Supplied data START

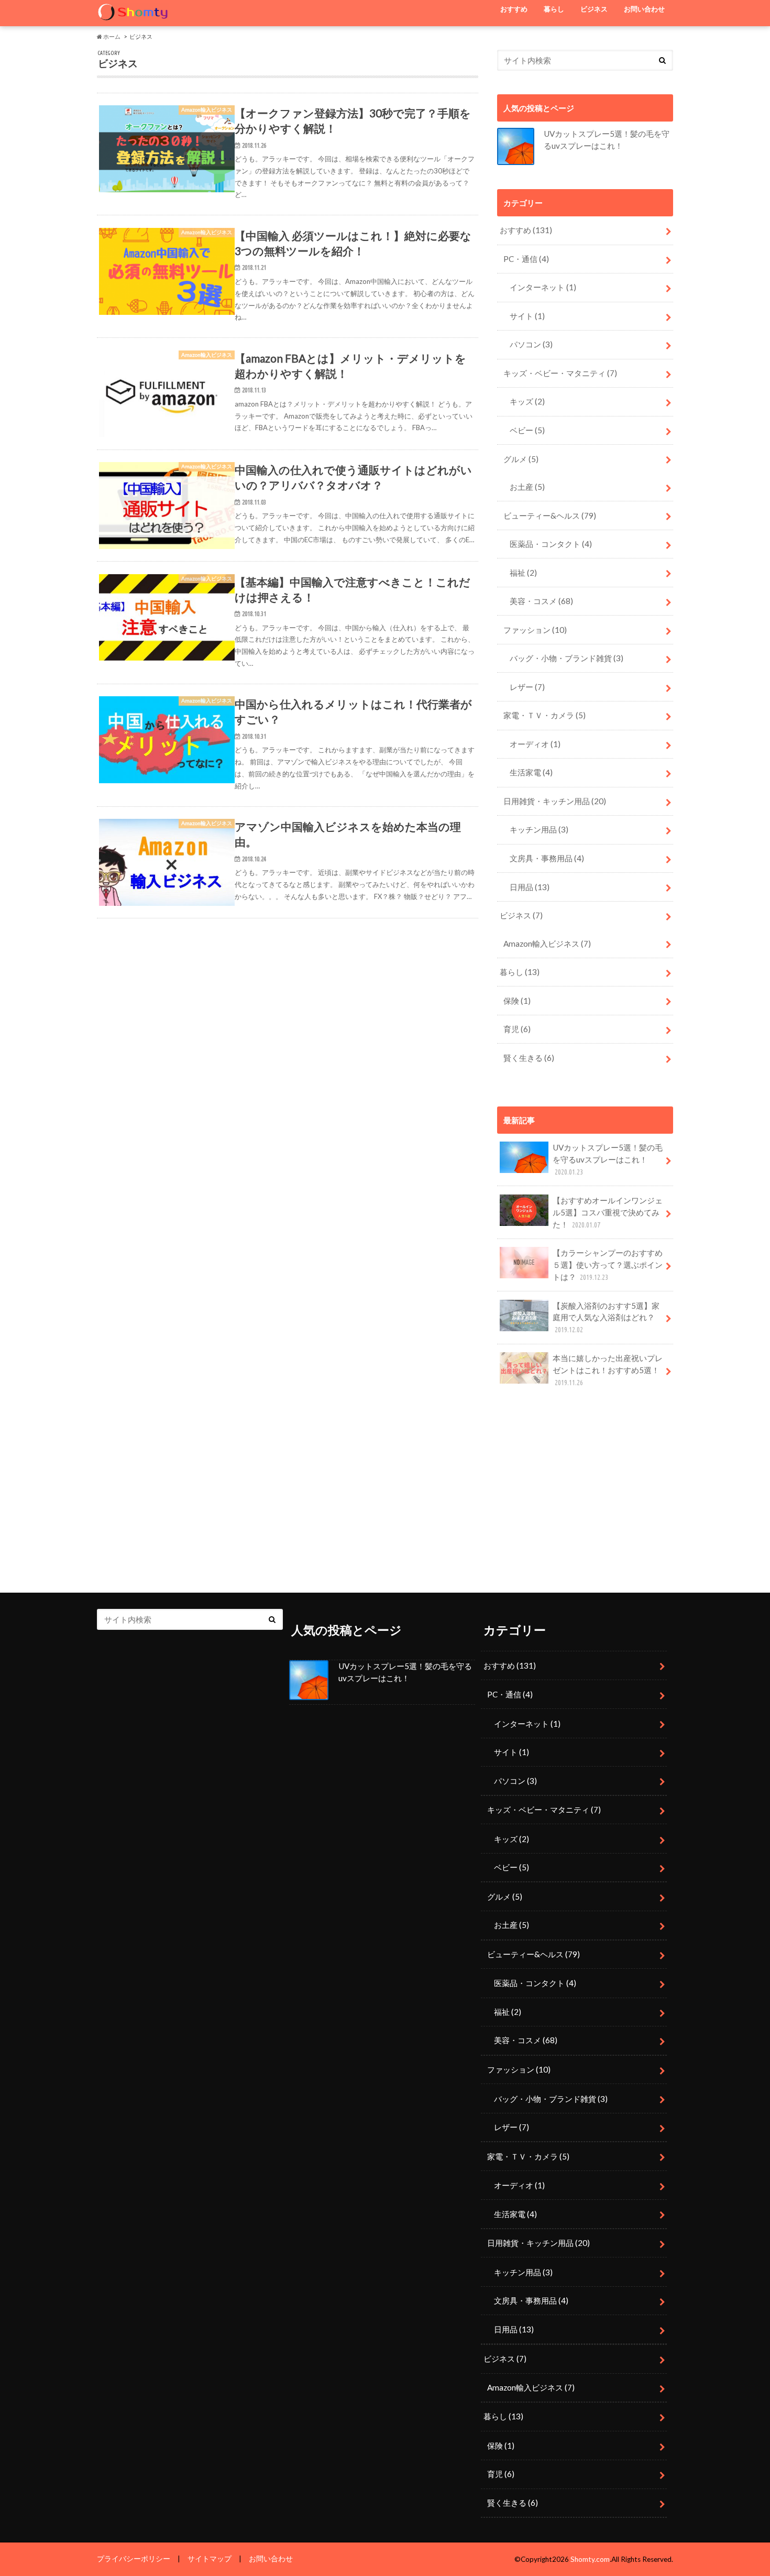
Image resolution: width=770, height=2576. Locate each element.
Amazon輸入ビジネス (547, 943)
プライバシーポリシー (133, 2559)
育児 (517, 1029)
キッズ (527, 401)
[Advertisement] (585, 1493)
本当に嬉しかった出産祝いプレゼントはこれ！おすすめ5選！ (608, 1370)
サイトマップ (210, 2559)
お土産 (527, 486)
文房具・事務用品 (547, 858)
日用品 (529, 887)
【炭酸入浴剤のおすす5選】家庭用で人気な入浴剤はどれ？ (606, 1317)
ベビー (527, 430)
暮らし (554, 9)
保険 (517, 1000)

Supplied data END

Although the records contain pictures, the copy should consist of their text alone, reproduced exactly.

Image resolution: width=770, height=2576. Locate each element.
Amazon輸入ビジネス (547, 943)
プライバシーポリシー (133, 2559)
育児 (517, 1029)
キッズ (527, 401)
[Advertisement] (585, 1493)
本当に嬉しかった出産祝いプレゼントはこれ！おすすめ5選！ (608, 1370)
サイトマップ (210, 2559)
お土産 (527, 486)
文房具・事務用品 (547, 858)
日用品 (529, 887)
【炭酸入浴剤のおすす5選】家庭用で人気な入浴剤はどれ？ (606, 1317)
ベビー (527, 430)
暮らし (554, 9)
保険 (517, 1000)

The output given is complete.